This video says about itself:
3 Odd Facts About Ostriches
28 December 2015
Don’t bury your head in the sand for this one. We’ve got some odd ostrich facts for you!
Hosted by: Hank Green
July 3, 2017
Ostriches are the only animals in the world to have a double-kneecap, but its purpose remains an evolutionary mystery. PhD student, Ms Sophie Regnault, from the Royal Veterinary College, UK says “understanding more about different kneecap configurations in different animals could help to inform prosthesis design, surgical interventions, and even robots with better joints.”
“In ostriches, the upper kneecap looks similar to the single kneecap in most other species, but the lower kneecap resembles a fixed bony process, like the point of your elbow,” says Ms Regnault. “As far as we know, this double kneecap is unique to ostriches, with no evidence found even in extinct giant birds.”
From Ms Regnault’s results, it appears that the ostrich’s double-kneecap counter-intuitively decreases the mechanical advantage of the knee extensor muscles, while in other species including humans, it has more mixed effects: increasing mechanical advantage at some knee joint angles and decreasing it at others.

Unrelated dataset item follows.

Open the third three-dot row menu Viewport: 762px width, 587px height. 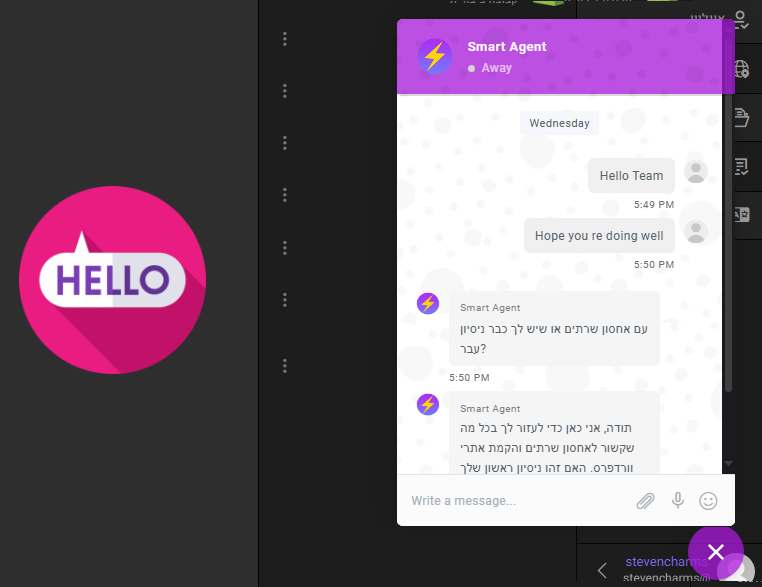click(285, 143)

The effect that this double-kneecap has on the running performance of ostriches is hard to identify, but Ms Regnault and her team have a few ideas: “We speculate that this might mean ostriches are able to extend their knees relatively faster than they would with one kneecap.”
Using a combination of CT scans and fluroscopy known as ‘X-ray reconstruction of moving morphology’ (XROMM) on a real ostrich leg, Ms Regnault and her team built a 3D model of the ostrich’s leg bones and kneecaps: “We then moved the ostrich’s leg, allowing us to animate the CT bone models to show how the patellae are actually moving in 3D.”
While this research has so far highlighted one aspect of how the sesamoid bones function, their true purpose remains a mystery. “We are still not sure why ostriches might have evolved this second kneecap,” says Ms Regnault. “It might help to protect the tendon of these heavy fast-running birds, but there are other potential roles that we haven’t yet explored.”